Ponoka-area poultry farm appealing ‘absurd’ drainage ruling

A Ponoka-area farm family have been unfairly ordered to fix decades-old drainage work done by lone-gone landowners, says their lawyer.

A Ponoka-area farm family have been unfairly ordered to fix decades-old drainage work done by lone-gone landowners, says their lawyer.

Well-known landowner advocate Keith Wilson is taking on Alberta Environment and Sustainable Resource Development on behalf of Zealand Farms owners Henk and Gerrie Krijger.

The Ponoka-area poultry farmers were ordered in February to restore a Crown-owned lake that the province says was drained illegally.

An enforcement order under the Water Act says the unapproved work included draining a 51-acre lake about 10 km east of Ponoka and a smaller wetland, excavating near a lake outlet and putting fill into the lake.

Under the order, the Krijgers must restore the lake to the condition it was in before any unauthorized drainage work was done. They have until March 2015.
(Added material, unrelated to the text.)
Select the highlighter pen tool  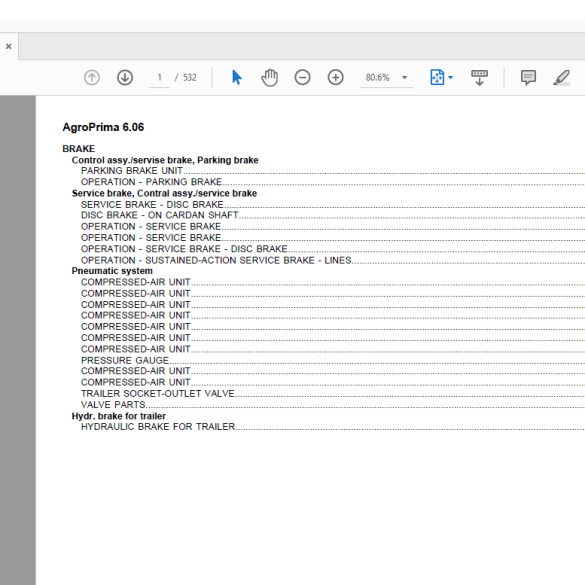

Wilson said the Krijgers admit they moved some earth to fill in a low-lying area in 2011 and 2013. That work was reversed last March under the direction and to the satisfaction of Alberta Environment.

At issue is a second part to the order, which is directly connected with the unnamed lake and an allegation that they lowered the lake level.

The Krijgers did nothing to lower the lake level, which is controlled by a pair of culverts, said Wilson. What drainage work happened was done in the 1960s by previous landowners, nearly 50 years before the Krijgers bought the land in 2011.

“They weren’t even in the country when this ditching work was done,” said Wilson.

In a letter to Alberta Environment, Wilson says that the order forcing the Krijgers to restore ditching that was changed as far back as 1963 is “without jurisdiction, unfair, arbitrary and, therefore, unlawful.”

Wilson said the restoration work could cost at least $175,000 based on estimates provided by Alberta Environment.

When he raised the absurdity of making farmers fix historical drainage work they had nothing to do with, he was told by environment officials that it was in keeping with the province’s new wetlands policy.

“This case is absolutely bizarre.

“Every attempt to get the government to give its head a shake and be reasonable and fair has failed,” he said. “The government is hell bent on doing this.”

Besides the cost to the Krijgers, changing the drainage patterns now may cut off water supply to dugouts used by a nearby cattle producer, said Wilson.

An environmental appeal board hearing will take place on Jan. 29 in Edmonton unless the province and the Krijgers come to a resolution.

Alberta Environment spokeswoman Katrina Bluetchen said they do not comment on matters before the appeal board.